The task:
Return exactly the lines that run from the one containing "Place cursor in the End Date: text" to the end of the entries, with both ends included.

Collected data

>>>>

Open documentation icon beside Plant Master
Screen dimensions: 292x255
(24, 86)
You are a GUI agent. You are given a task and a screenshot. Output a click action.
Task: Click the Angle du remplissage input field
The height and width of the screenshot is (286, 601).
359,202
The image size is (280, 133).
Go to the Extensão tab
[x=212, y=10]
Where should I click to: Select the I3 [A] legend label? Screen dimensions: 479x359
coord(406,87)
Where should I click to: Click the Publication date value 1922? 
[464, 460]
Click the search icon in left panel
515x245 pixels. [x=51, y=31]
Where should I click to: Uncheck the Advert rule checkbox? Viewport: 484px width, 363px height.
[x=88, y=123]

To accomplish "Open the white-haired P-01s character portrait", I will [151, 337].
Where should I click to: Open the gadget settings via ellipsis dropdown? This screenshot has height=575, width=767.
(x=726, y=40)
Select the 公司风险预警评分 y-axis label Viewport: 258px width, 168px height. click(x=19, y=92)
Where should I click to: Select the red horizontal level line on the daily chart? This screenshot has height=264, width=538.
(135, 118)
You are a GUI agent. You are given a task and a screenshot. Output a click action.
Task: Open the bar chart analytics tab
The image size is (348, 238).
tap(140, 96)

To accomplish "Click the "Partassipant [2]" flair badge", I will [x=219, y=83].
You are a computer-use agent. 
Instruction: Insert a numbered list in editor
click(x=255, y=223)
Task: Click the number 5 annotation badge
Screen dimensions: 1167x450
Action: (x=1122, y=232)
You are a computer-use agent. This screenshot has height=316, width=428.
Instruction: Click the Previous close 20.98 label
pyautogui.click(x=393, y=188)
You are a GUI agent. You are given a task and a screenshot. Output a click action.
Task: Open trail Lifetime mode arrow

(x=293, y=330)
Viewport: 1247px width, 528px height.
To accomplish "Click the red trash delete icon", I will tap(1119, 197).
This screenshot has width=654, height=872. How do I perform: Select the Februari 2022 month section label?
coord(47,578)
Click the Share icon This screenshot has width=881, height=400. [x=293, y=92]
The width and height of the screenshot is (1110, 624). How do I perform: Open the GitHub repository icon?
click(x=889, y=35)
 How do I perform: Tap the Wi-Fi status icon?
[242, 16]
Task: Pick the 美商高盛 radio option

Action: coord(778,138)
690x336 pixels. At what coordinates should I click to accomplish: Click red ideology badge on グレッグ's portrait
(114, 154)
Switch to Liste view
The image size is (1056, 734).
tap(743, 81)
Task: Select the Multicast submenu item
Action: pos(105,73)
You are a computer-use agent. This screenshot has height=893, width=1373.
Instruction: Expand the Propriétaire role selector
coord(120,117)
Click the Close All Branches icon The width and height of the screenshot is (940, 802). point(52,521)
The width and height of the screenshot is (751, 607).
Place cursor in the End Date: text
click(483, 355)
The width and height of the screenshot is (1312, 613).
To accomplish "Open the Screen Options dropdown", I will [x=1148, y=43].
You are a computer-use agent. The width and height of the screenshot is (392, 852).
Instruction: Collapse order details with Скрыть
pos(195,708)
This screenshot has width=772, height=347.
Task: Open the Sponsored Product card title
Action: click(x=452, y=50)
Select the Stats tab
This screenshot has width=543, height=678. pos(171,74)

<<<<

Written answer:
Place cursor in the End Date: text
click(483, 355)
The width and height of the screenshot is (1312, 613).
To accomplish "Open the Screen Options dropdown", I will [x=1148, y=43].
You are a computer-use agent. The width and height of the screenshot is (392, 852).
Instruction: Collapse order details with Скрыть
pos(195,708)
This screenshot has width=772, height=347.
Task: Open the Sponsored Product card title
Action: click(x=452, y=50)
Select the Stats tab
This screenshot has width=543, height=678. pos(171,74)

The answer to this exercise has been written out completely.